I chose to study computer science because I can cultivate my logical, critical, and creative thinking skills and there is a variety of career paths to pursue with this major. There is also an immediate sense of gratification that comes with writing some code and seeing it work as intended, which is an appealing aspect of the subject to me.

I believe that the strong relationships with my professors have positioned me to have a positive experience at Meredith. My professors create a comfortable classroom environment and I feel welcome to ask questions. As a learner who demonstrates curiosity, this is important to me so I can fully understand what we are learning in class. Furthermore, I’ve had professors who’ve pushed me to take advantage of opportunities at Meredith, such as being a tutor at the Learning Center and studying abroad.

I have completed two internships and I currently have another internship position. My first internship was when I identified data science as an area of interest. I worked with a data science team on an analytics project to help the company streamline some of its processes. After that summer, I added data science as a minor and my passion for the field has grown strong since. These internships have allowed me to discover and solidify my passion for pursuing a career in data science.

One of the biggest challenges I faced during college was finding community. When I started, classes were virtual and activities were limited because of the pandemic. To build a network, I looked for national professional tech organizations to join. I landed on Rewriting the Code and ColorStack, both of which are non-profit organizations and free to join. The former is focused on women in tech and the latter on Black and Latinx students in tech. I’m still a part of these organizations and I’ve even been awarded travel scholarships through them to attend conferences.

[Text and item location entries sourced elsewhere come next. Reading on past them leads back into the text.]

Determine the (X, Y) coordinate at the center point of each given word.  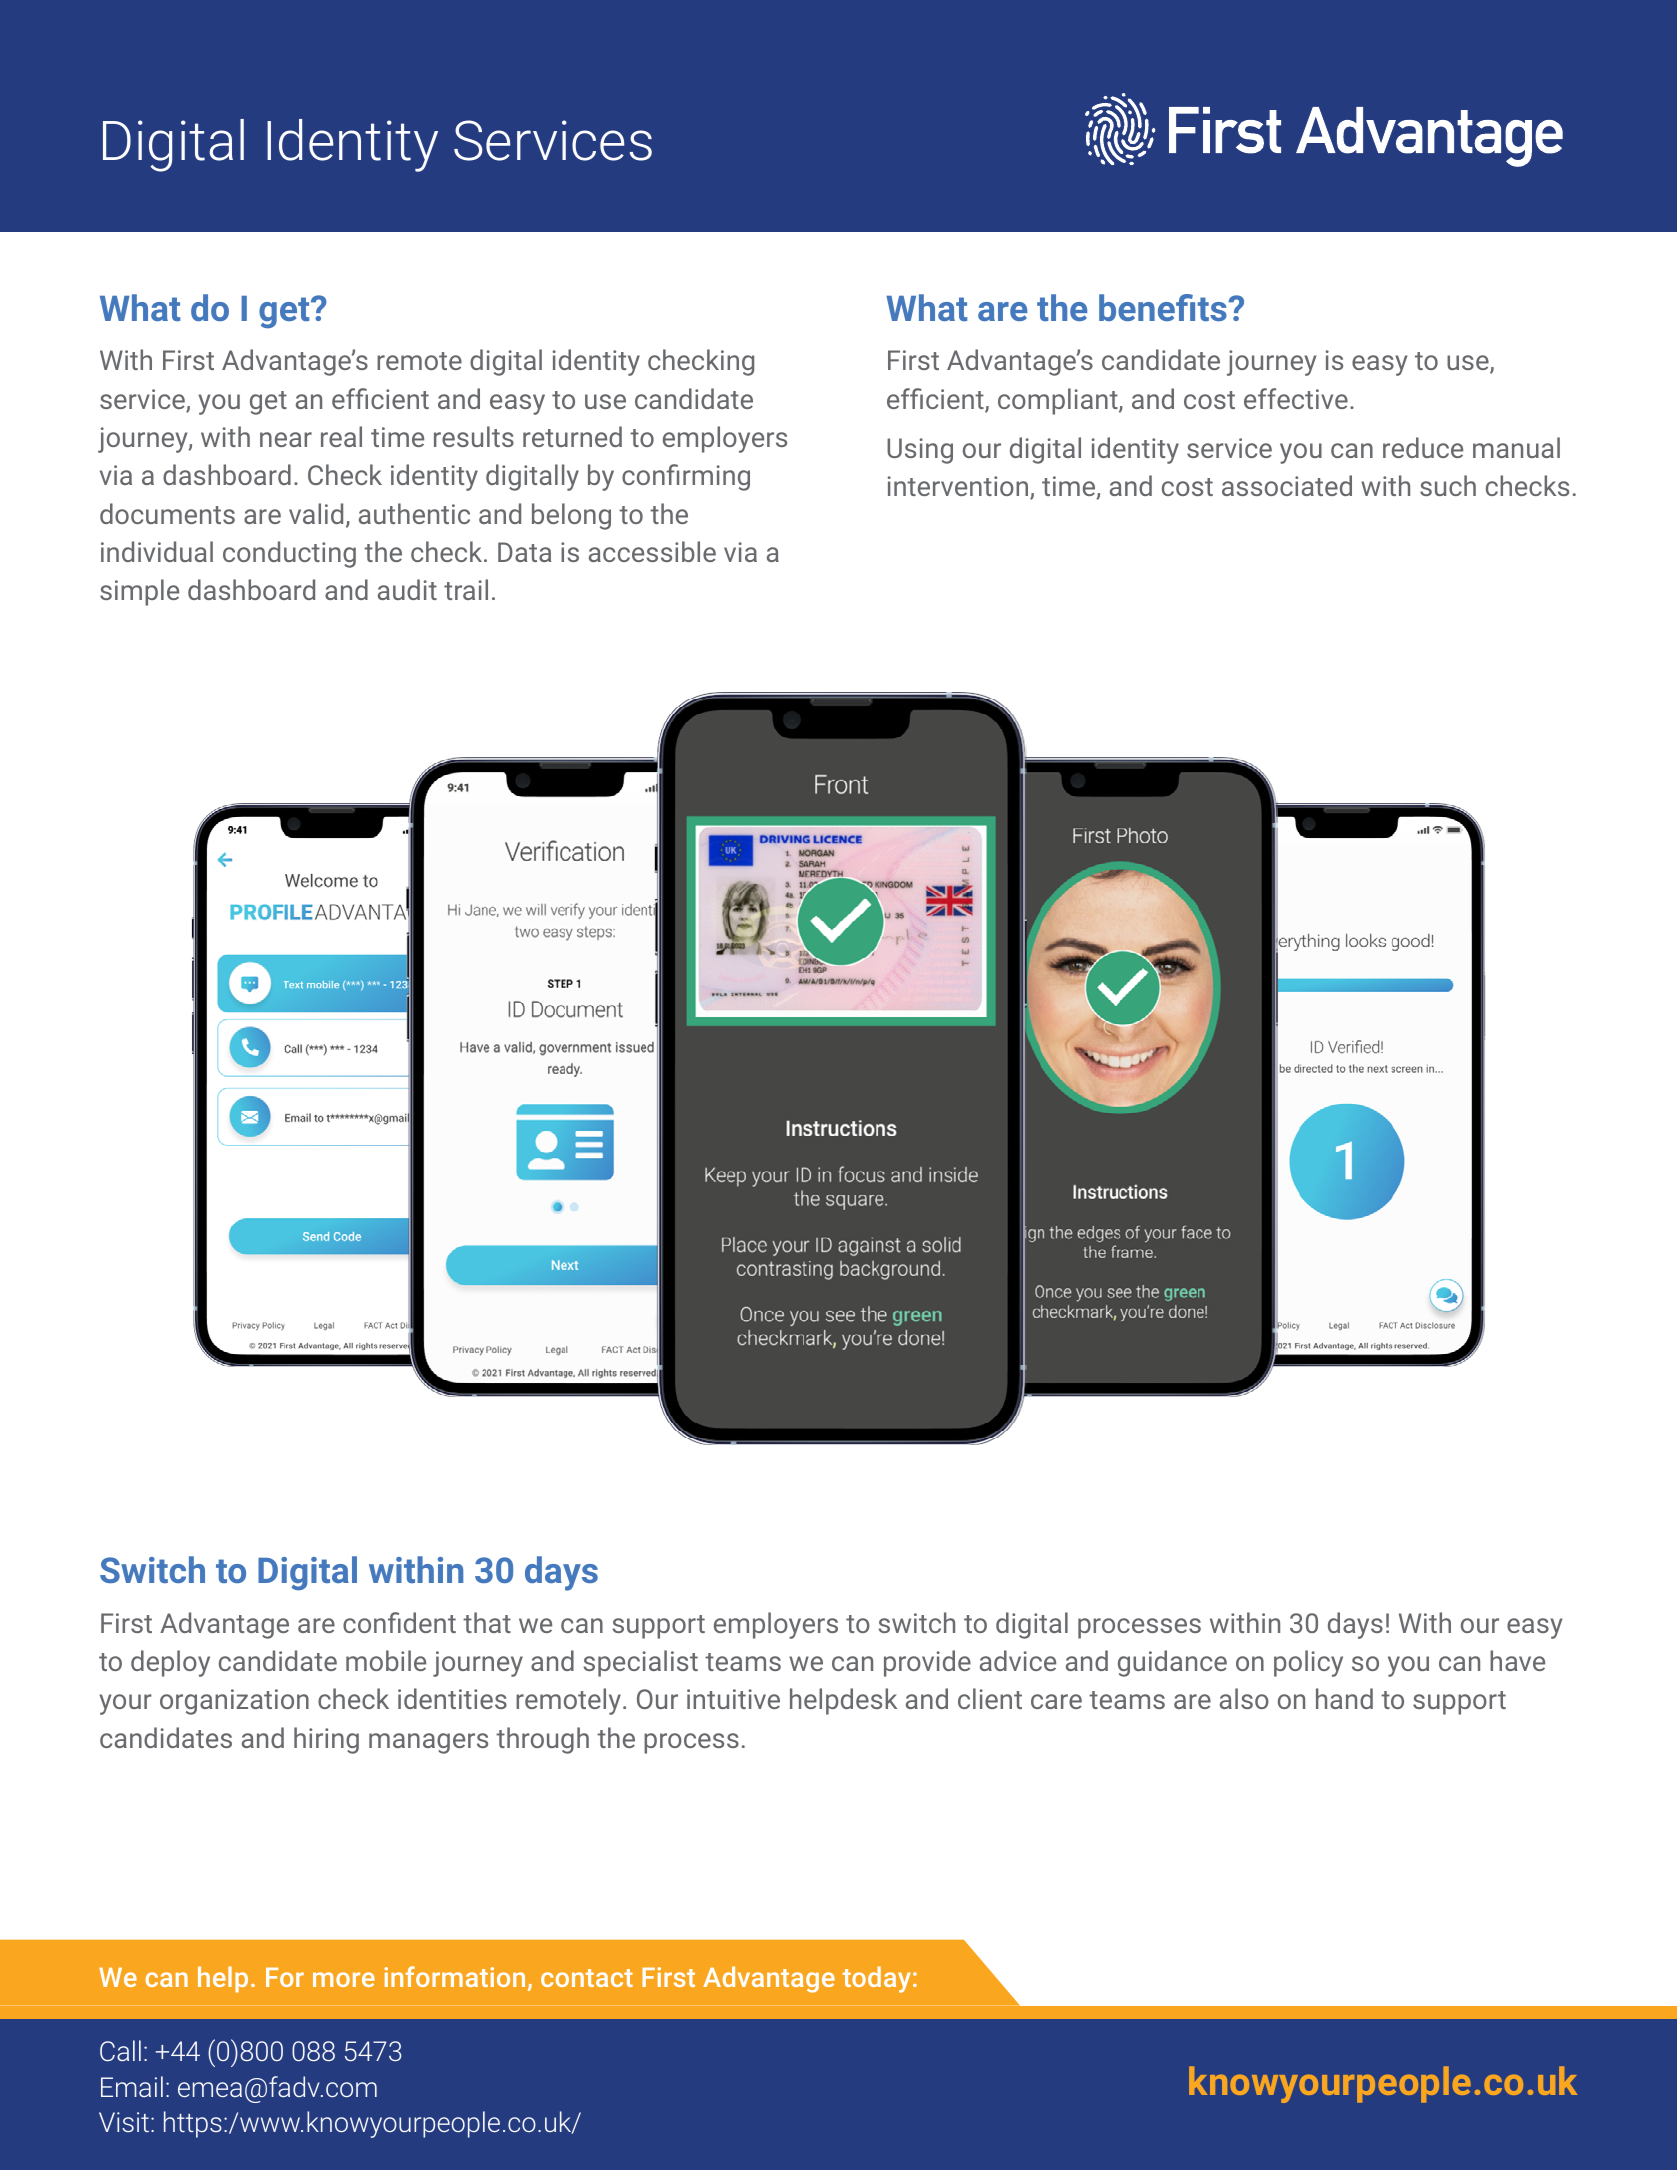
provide (927, 1663)
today (877, 1979)
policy (1308, 1663)
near (286, 439)
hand (1344, 1698)
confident (399, 1622)
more (344, 1979)
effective (1296, 398)
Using (920, 451)
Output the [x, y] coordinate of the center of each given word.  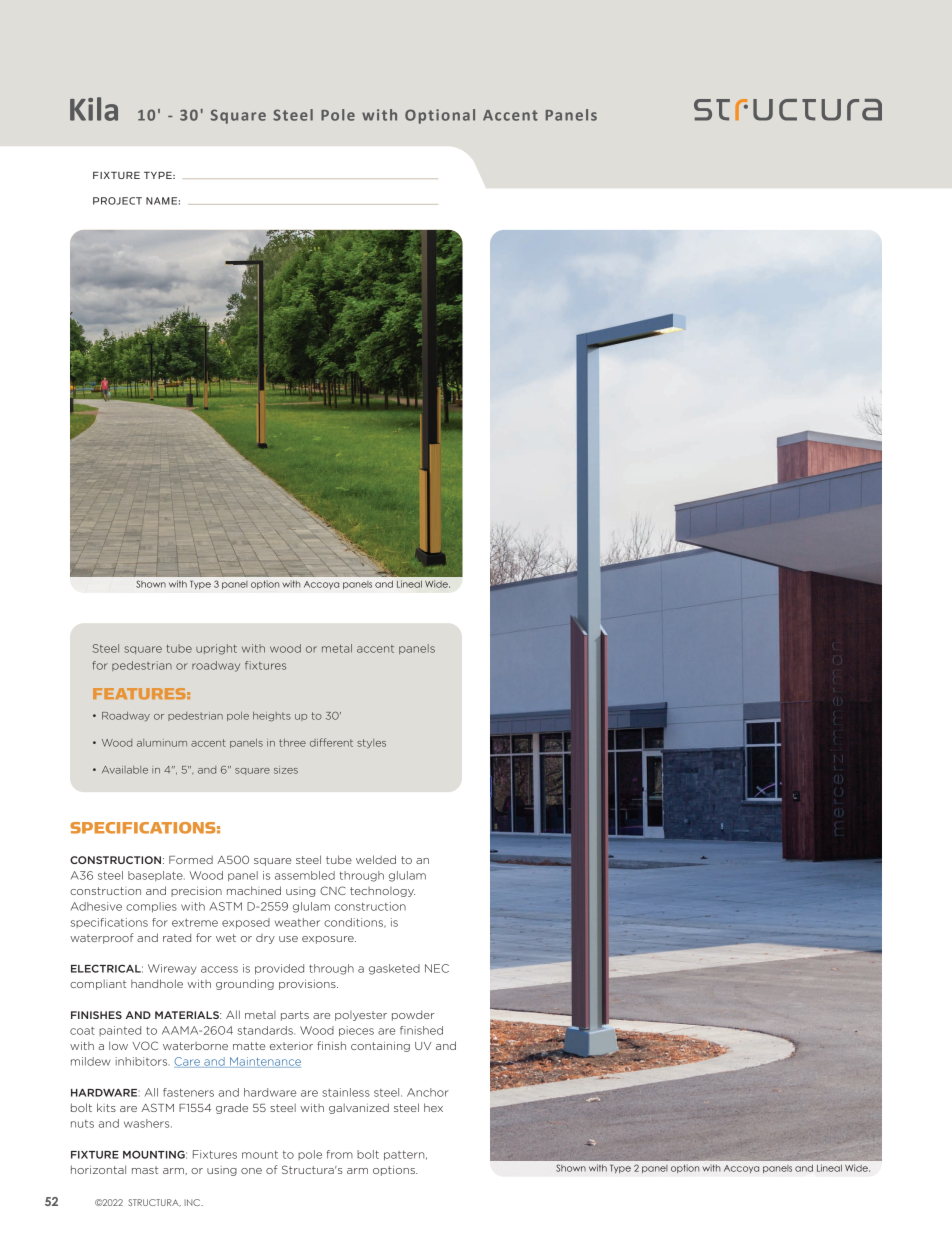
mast [145, 1170]
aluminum [162, 743]
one [251, 1171]
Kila [94, 109]
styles [371, 743]
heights [272, 716]
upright [216, 649]
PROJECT [117, 201]
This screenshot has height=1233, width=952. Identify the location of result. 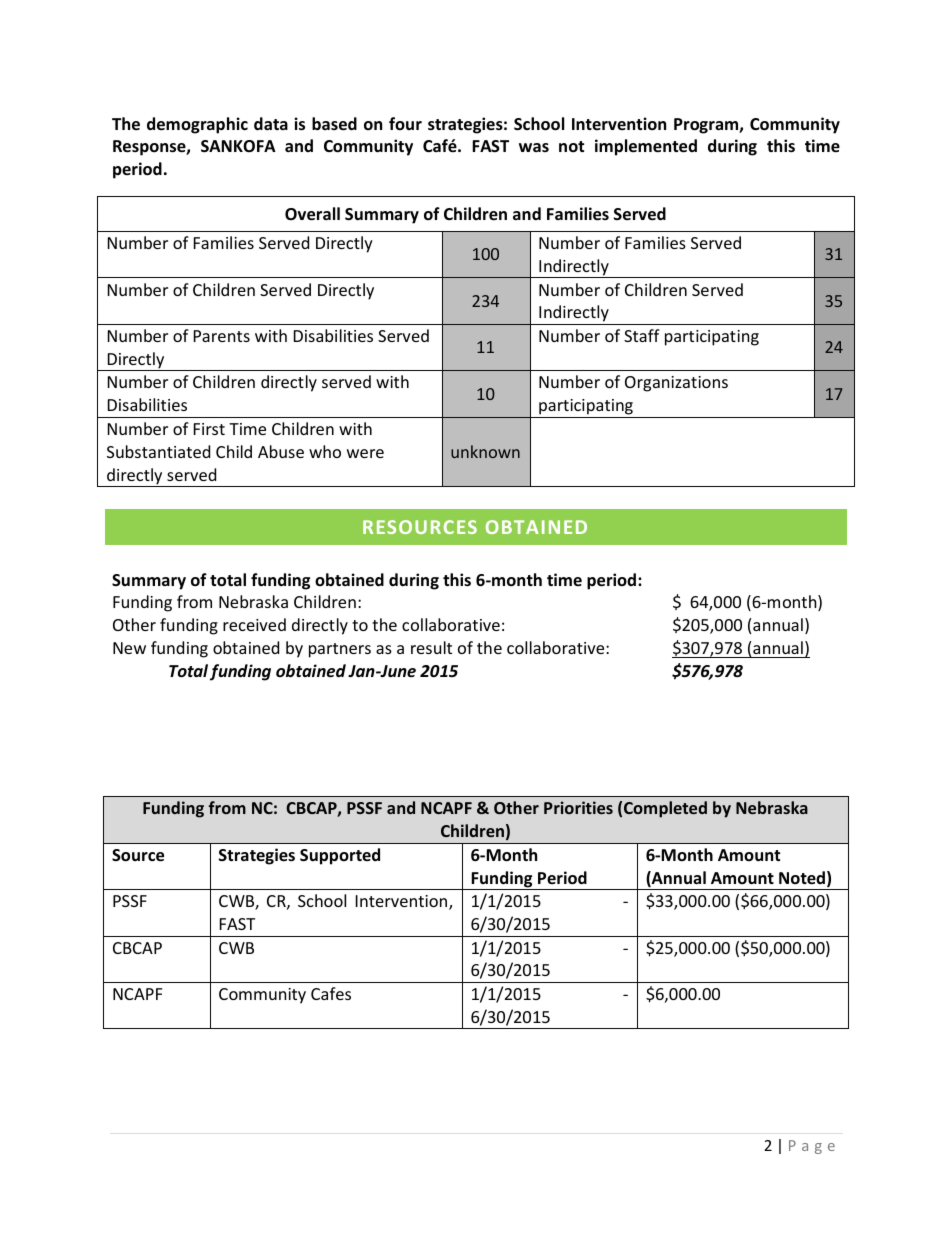
(431, 647).
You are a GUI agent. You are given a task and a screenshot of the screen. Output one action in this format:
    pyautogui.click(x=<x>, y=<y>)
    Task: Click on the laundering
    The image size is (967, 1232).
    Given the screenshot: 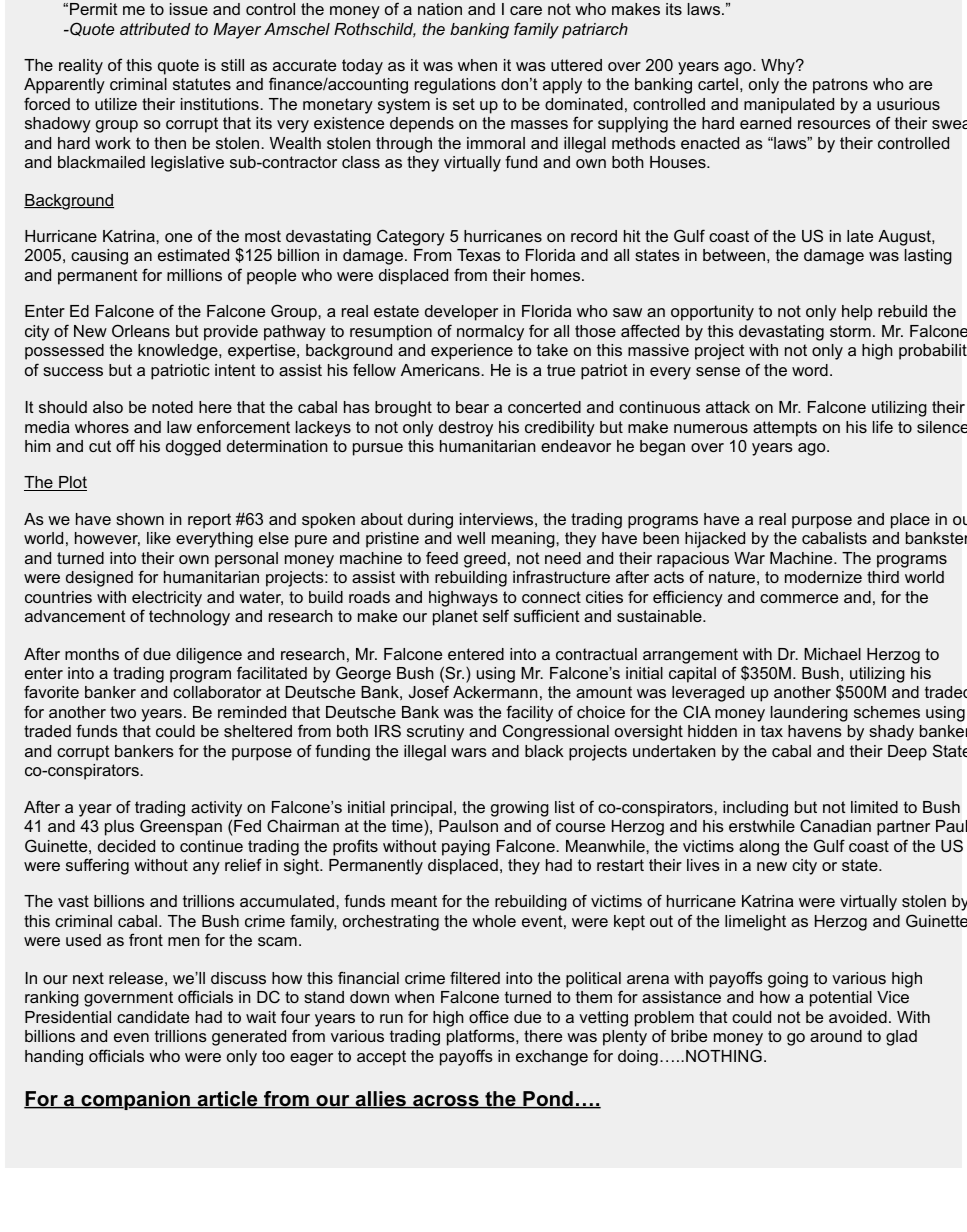 What is the action you would take?
    pyautogui.click(x=809, y=714)
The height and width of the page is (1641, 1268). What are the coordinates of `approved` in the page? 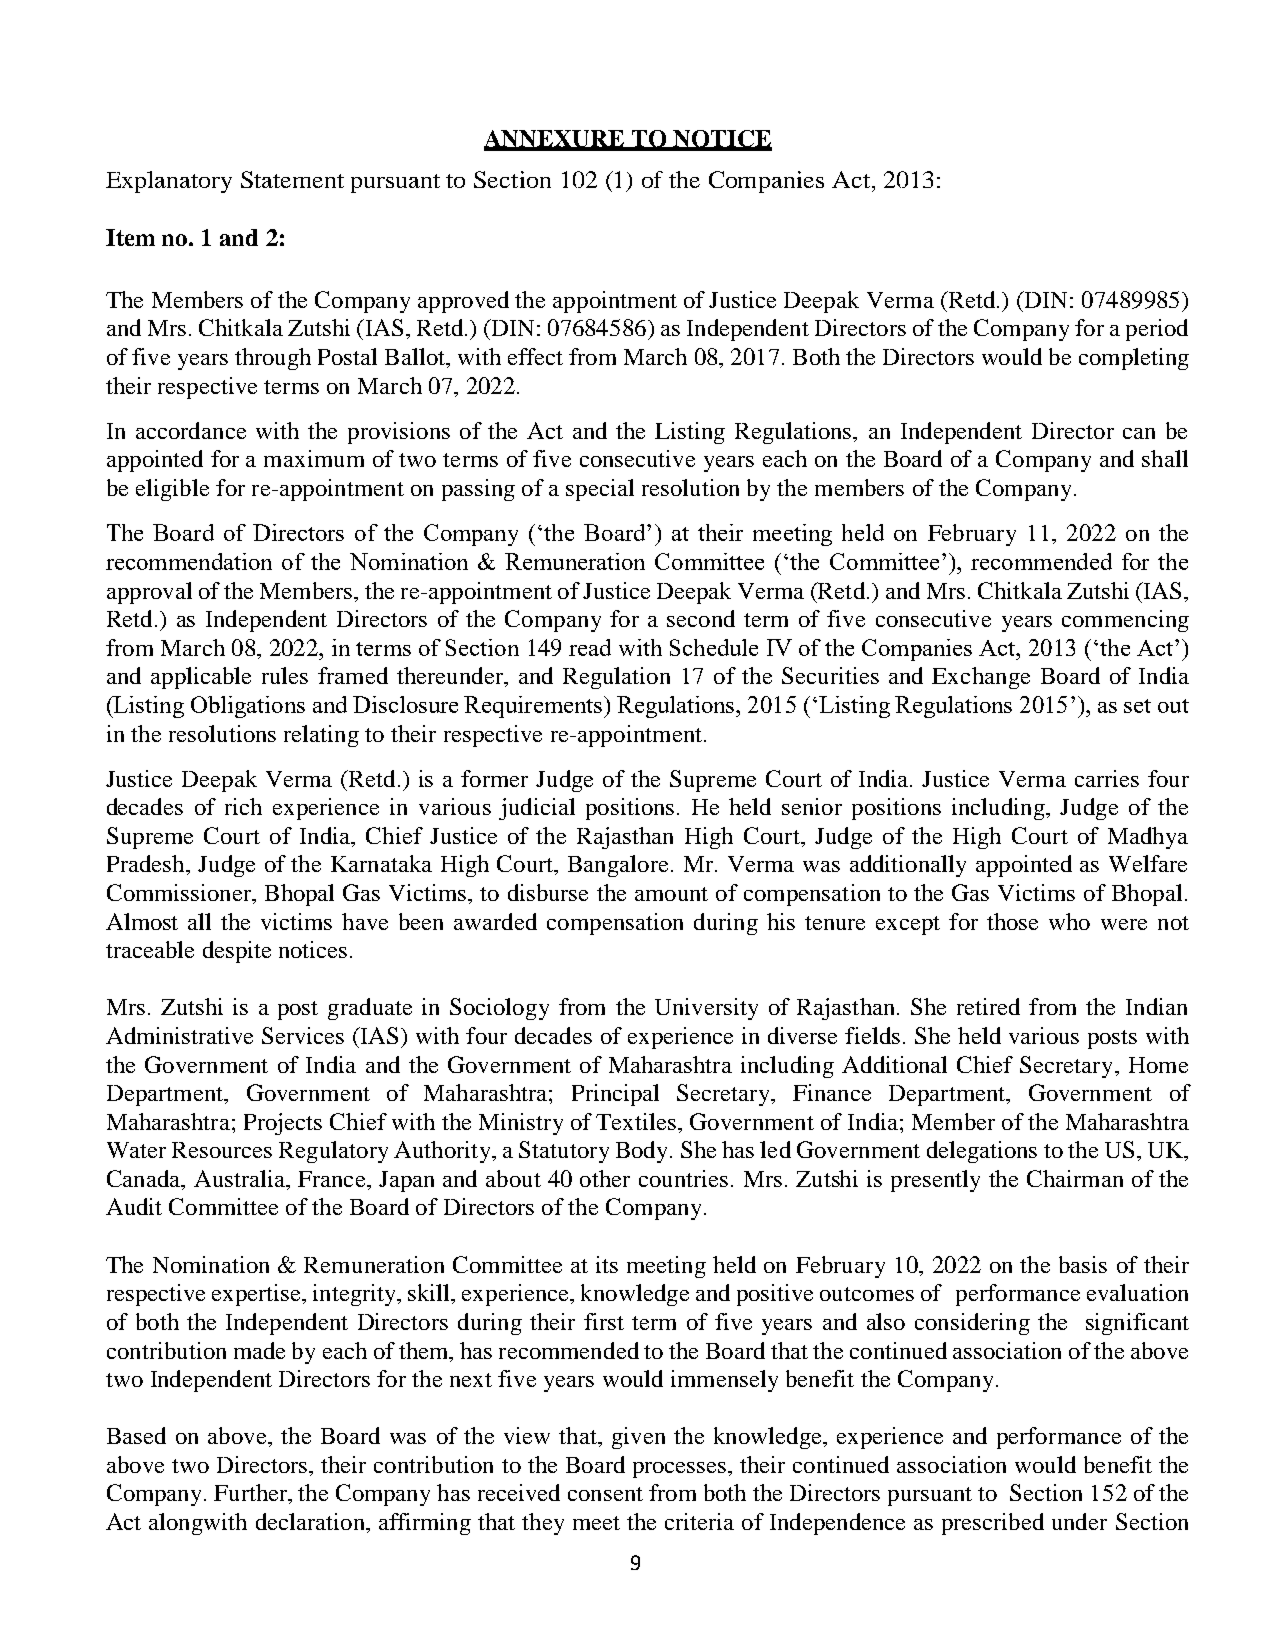 It's located at (463, 302).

I also looked for ways to be involved at Meredith. I’ve been a Hues member, a StrongPoints® ambassador, an international student ambassador, a study abroad peer ambassador, a tutor, a resident assistant, and more. Each of these has given me a chance to develop connections with the people around me.

The support from staff and fellow students has been instrumental in helping me navigate life as an international student at Meredith. The students at Meredith have been very kind and welcoming. I have friends who have offered to give me rides to the grocery store and the airport. I’ve also seen this hospitality through the Meredith International Association (MIA). Last year, I participated in the MIA cultural show, and, in January, I gave a presentation about Kenya. Both times, I got an overwhelming amount of support through cheers and positive feedback.

After graduation, I plan on pursuing a full-time career as a data scientist. My top strength, which is being a learner, has encouraged me to choose a path that will ensure I’m in a constant state of learning. With all the changes happening within the data science field, I am confident that being a learner is a strength that will continue to serve me well even after I graduate.”